The Anatomy of Courage
Yet, despite all these difficult realities, the metastatic and
high-risk breast cancer patients I interviewed for Advanced Breast Cancer,
and their spouses and partners, have been able to summon the strength to
turn toward what is most frightening, rather than to turn away, as our
culture of denial encourages us to do. They have chosen to embrace the
"full catastrophe," as Zorba the Greek termed it.
In doing so, they have sought out new sources of meaning and joy, as their
lives unfolded moment by precious moment. They celebrated and they
mourned. They let go of illusions and revised their expectations. They
held tight to those they loved, forging real intimacy through honest
expression, and they reached out to help others. They weathered the
physical and emotional distress of treatments and disease progression with
compassion for themselves, expressing emotion yet not drowning in
suffering. They informed themselves and sought out the best of care, at
times raging at the unfairness of the system and fighting for their right
to treatment and relief from symptoms. They made conscious choices and
plans. They sought transcendence and beauty in creativity--through poetry,
music, artand often through the writing they did for this
book.. They sought a communion with the natural world, sensing their own
place in the flow of the seasons and in all of life. Seeking acceptance,
they passionately pursued a connection with God or whatever spiritual
force they understood for themselves. From all these sources, and many
more, they kept on keeping on--reinventing the strength day by day to live
fully for the time that remains to them.
They are ordinary women and men just like yourself, possessed of no special
heroic capacity before illness came into their lives. Put simply: they
rose to the occasion. They did not accomplish this alone, without
help. They learned, often from other patients, to assert and inform
themselves. They depended upon the love and support of their families and
friends. They relied on the skill and compassion of their doctors and
other care providers. With the help of their spiritual communities, they
sought comfort and meaning. By telling their stories, and sharing their
insights, it is their hope and my own that your own journey will have been
made less lonely and frightening.

### To do
**1.** For each statement, say whether the passage on courage agrees with it. Answer yes or no and quote the text's deciding words.
(a) The patients turned away from what frightened them, as the culture encourages.
(b) Before their illness, the patients had a special heroic capacity.
(c) The patients often learned from other patients to assert and inform themselves.
**2.** Answer these questions from the passage on courage.
(a) Who used the term "full catastrophe"?
(b) For what book were the patients interviewed?
(c) On whose skill and compassion did the patients rely?

Collected data entries:

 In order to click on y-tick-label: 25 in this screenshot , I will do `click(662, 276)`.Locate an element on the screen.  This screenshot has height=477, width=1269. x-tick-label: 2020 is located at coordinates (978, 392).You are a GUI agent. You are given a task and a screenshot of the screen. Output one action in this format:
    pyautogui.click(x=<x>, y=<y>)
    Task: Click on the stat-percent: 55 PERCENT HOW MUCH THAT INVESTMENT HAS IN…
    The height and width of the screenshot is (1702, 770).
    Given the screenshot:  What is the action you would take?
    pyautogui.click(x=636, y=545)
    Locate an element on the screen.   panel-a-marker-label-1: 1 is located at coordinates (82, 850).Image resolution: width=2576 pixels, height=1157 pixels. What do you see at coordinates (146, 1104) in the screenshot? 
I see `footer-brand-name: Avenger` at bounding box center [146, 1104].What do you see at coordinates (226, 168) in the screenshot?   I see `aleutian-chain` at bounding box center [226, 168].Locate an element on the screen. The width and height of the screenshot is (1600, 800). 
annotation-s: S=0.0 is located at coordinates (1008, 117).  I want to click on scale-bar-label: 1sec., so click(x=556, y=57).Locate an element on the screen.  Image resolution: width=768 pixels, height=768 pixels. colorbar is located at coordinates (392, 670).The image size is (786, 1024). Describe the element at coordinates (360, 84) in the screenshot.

### Answers per task
**1.**
(a) No: "to turn toward what is most frightening, rather than to turn away"
(b) No: "possessed of no special heroic capacity before illness came into their lives"
(c) Yes: "They learned, often from other patients, to assert and inform themselves."

**2.**
(a) Zorba the Greek
(b) Advanced Breast Cancer
(c) Their doctors and other care providers